Deb [1:34]: Thank you very much. I'm happy to be here.

Adeel [1:36]: Yeah, I'm excited. So, yeah, just want to start us off, kind of tell us kind of where you're located.

Deb [1:42]: Sure. I am in New York City, specifically in Queens, in a neighborhood called Astoria. And I've lived in the New York City environment, Queens, Brooklyn, Manhattan, for the last 30 years and worked in open offices, which we'll circle back to, and rode the subway every day. But I'm a New Yorker, and that's where I am.

Adeel [2:04]: Well, I'm jealous. I think my heart is a New Yorker. Maybe not the open office part, but the rest of it, I'm all for. Well, that's cool. And yeah, do you want to talk a little bit about, I guess, what you do, maybe?

Deb [2:16]: Sure. So I have been working for 30 years in nine to five office jobs. The first half of my career, I spent in book publishing. And I had a bunch of roles in editorial and sales. And for the last several years there, I did it training, I was the director of training in the IT department. So I designed, you know, software classes for the whole company. And for the last 15 years, I've been working, I switched to nonprofit work. And I have been working at a human rights nonprofit. And for the last 11 years, I worked at an environmental nonprofit. And I actually just left my job three weeks ago. and the organization restructured and i was given like a severance very generous severance offer fell in my lap and i am 53 years old and decided to take a leap and change my life and try working for myself and honor my misophonia a little better and live a little more at peace and so i am currently not working but planning to be an entrepreneur and work for myself

Adeel [3:25]: Awesome. Yeah. I get that a little bit of a sabbatical time that I think a lot of us need. Exactly. Before we get into more of this funny stuff, kind of any thoughts on what kind of entrepreneurial pursuits you're going to go after? Yes.

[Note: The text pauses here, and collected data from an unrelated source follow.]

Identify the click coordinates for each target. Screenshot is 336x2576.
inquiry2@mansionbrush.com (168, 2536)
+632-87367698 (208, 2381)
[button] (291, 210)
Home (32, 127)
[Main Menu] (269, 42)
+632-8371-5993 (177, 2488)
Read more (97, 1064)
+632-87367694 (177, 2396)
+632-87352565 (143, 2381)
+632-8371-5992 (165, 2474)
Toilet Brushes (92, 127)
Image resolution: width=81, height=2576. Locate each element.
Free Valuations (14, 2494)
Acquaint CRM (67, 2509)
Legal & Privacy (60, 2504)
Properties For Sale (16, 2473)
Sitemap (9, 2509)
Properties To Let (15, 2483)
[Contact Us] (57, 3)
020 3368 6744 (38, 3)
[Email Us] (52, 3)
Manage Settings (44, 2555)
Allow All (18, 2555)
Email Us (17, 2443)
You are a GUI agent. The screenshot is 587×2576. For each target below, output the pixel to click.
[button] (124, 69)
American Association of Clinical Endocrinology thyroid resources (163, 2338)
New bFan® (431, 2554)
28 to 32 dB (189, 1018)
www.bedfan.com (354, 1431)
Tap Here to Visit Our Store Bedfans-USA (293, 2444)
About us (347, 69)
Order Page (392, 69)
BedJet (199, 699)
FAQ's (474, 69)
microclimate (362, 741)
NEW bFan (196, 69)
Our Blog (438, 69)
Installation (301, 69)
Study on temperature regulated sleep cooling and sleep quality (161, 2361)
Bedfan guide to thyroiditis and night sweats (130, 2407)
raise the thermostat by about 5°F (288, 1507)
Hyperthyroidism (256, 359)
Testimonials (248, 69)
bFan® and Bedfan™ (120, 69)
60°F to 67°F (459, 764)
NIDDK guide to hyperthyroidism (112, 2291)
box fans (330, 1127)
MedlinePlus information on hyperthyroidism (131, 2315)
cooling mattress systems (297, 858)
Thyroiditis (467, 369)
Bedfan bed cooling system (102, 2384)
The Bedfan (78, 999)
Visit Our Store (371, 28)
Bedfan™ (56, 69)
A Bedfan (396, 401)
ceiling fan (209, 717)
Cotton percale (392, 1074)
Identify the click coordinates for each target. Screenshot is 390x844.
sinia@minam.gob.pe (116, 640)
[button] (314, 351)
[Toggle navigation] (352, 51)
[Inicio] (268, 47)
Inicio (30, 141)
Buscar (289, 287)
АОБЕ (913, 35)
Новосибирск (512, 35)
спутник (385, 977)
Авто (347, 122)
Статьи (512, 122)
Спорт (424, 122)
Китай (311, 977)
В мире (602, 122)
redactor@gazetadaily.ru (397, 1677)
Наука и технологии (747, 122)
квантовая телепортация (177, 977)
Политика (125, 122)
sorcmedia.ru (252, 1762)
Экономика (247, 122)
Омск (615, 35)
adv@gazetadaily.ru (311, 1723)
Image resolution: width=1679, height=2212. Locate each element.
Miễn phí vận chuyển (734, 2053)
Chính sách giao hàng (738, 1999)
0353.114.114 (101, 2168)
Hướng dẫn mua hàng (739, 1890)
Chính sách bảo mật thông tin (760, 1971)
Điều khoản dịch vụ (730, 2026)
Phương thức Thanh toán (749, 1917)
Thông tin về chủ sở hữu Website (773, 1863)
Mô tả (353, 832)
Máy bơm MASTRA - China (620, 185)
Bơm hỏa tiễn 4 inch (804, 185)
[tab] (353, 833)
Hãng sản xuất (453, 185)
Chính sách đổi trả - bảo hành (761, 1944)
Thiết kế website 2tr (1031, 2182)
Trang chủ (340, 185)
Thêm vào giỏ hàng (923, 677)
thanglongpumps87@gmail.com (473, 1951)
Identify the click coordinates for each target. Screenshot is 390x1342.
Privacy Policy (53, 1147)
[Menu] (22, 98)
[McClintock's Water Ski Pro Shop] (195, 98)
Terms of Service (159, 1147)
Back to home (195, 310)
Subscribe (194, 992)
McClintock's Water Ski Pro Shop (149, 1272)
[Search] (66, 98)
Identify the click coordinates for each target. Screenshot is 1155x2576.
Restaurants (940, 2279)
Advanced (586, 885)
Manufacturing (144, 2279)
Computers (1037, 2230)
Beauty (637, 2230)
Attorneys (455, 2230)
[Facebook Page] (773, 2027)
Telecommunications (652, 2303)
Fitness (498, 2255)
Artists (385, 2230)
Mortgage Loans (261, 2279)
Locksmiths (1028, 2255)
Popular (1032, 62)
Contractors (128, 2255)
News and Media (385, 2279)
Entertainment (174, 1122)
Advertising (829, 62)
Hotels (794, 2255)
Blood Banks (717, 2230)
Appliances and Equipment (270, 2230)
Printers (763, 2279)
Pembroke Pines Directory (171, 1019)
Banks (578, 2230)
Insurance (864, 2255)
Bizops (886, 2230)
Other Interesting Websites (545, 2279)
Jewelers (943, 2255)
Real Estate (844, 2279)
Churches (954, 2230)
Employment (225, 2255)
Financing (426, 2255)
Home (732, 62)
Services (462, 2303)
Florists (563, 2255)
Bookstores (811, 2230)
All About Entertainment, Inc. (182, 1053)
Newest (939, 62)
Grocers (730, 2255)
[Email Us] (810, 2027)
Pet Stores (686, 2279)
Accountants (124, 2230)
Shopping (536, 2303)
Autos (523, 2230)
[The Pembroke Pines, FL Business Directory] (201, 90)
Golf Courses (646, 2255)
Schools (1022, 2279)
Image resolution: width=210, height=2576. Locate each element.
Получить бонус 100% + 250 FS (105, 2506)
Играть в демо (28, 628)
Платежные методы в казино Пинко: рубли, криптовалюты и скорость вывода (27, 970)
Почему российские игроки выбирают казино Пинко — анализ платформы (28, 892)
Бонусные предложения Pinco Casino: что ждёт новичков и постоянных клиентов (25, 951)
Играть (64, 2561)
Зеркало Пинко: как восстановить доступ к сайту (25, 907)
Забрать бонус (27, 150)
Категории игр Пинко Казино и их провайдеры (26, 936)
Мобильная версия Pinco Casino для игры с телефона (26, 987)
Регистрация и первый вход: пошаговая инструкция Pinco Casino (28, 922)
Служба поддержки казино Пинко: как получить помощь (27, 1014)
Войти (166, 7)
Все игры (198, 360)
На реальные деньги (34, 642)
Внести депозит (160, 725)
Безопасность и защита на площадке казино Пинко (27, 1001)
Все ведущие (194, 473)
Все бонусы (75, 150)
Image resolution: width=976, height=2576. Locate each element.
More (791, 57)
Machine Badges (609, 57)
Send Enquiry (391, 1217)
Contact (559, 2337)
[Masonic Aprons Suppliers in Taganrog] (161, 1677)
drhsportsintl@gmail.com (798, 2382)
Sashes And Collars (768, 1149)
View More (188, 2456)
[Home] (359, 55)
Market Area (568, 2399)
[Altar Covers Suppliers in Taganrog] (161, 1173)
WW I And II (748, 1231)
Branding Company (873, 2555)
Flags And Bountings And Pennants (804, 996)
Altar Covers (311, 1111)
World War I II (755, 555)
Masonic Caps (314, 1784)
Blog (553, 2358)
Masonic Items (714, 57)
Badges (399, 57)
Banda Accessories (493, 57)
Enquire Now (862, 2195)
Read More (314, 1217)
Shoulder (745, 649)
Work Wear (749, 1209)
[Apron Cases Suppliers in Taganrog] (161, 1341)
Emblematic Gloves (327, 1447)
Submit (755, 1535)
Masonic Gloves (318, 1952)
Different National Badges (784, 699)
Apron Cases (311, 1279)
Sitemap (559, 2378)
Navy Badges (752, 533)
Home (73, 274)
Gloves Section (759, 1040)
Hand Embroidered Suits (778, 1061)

Deb [3:41]: It's in its nascent stages. So I don't have, I'm not really able to speak to the specifics, but it is something in this realm. It's in, I'm also a highly sensitive person. And it's something I have an idea. It's too early to say what it is, but I have a very formed idea for a business that I want to start. And I also have been doing a lot of writing. And so I need to start publishing my blog and maybe I'll do a podcast one day. Who knows? But it's something in this area where I feel like I really, my purpose in life is to be of service to other people. And if even one person listens to this interview and feels like, connected to other people who experience the world the way they do, my job is done. I would find that very fulfilling. It's something in this area. I just don't know exactly what yet.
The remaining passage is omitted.